Do products commute when both matrices are symmetric?
Hint
Use facts from the previous exercise.
Resolution
There are several solutions to this problem.
If \(a_{i,j}\ne a_{j,i}\), we can choose \(\mathbf B\) s.t. \(b_{i,j}=b_{j,i}=1\), and \(b_{k,l}=0\) otherwise. Then we get \((\mathbf A\mathbf B)_{i,i}=a_{i,j}\ne a_{j,i}=(\mathbf B\mathbf A)_{i,i}\).
Another option is to choose \(\mathbf B\) s.t. the only nonzero element is \(b_{i,i}=1\). Then the two products cannot agree on elements with indices \(i\) and \(j\). We get \((\mathbf A\mathbf B)_{i,j}=0=(\mathbf B\mathbf A)_{i,j}=a_{i,j}\), while \((\mathbf B\mathbf A)_{j,i}=0=(\mathbf A\mathbf B)_{j,i}=a_{j,i}\), but at least one of \(a_{i,j}\) and \(a_{j,i}\) is distinct from zero.
Even on symmetric matrices the product does not commute (even the result need not to be symmetric), e.g.

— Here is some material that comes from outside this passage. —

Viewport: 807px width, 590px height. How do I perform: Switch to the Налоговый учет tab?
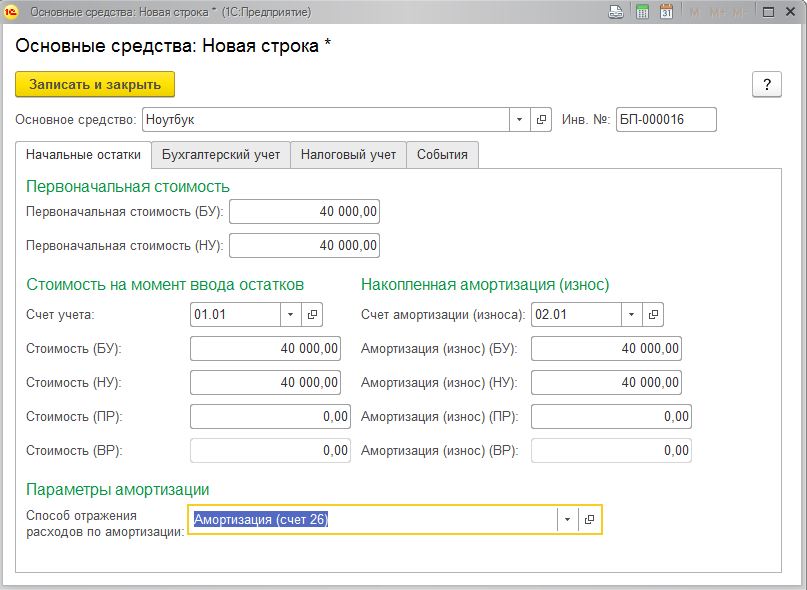(x=348, y=154)
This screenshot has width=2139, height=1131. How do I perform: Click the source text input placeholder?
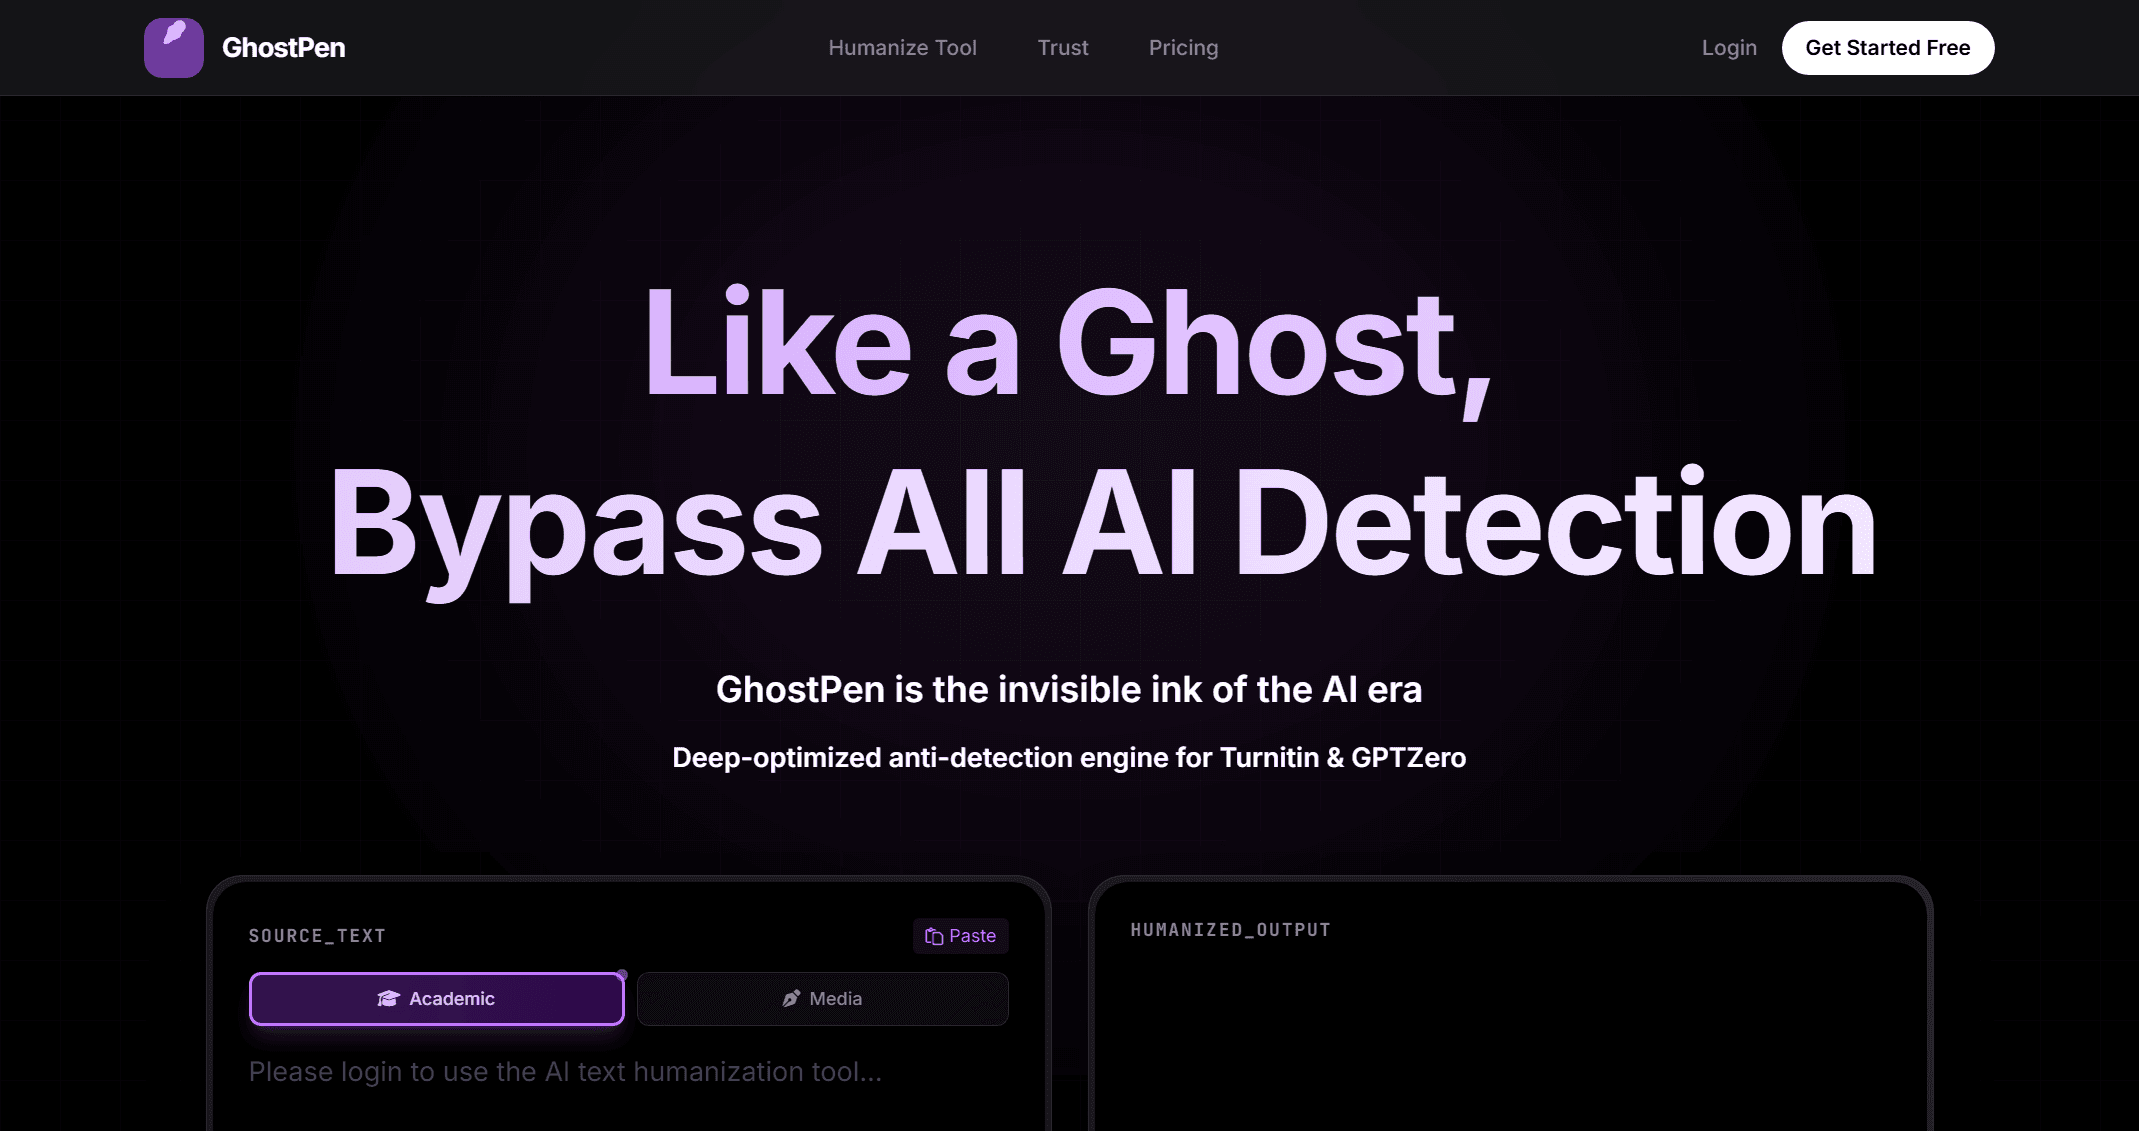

\( \begin{pmatrix} 0 & 1 \\ 1 & 0 \\ \end{pmatrix} \begin{pmatrix} 1 & 0 \\ 0 & 0 \\ \end{pmatrix} = \begin{pmatrix} 0 & 0 \\ 1 & 0 \\ \end{pmatrix} \ne \begin{pmatrix} 0 & 1 \\ 0 & 0 \\ \end{pmatrix} = \begin{pmatrix} 1 & 0 \\ 0 & 0 \\ \end{pmatrix} \begin{pmatrix} 0 & 1 \\ 1 & 0 \\ \end{pmatrix} \)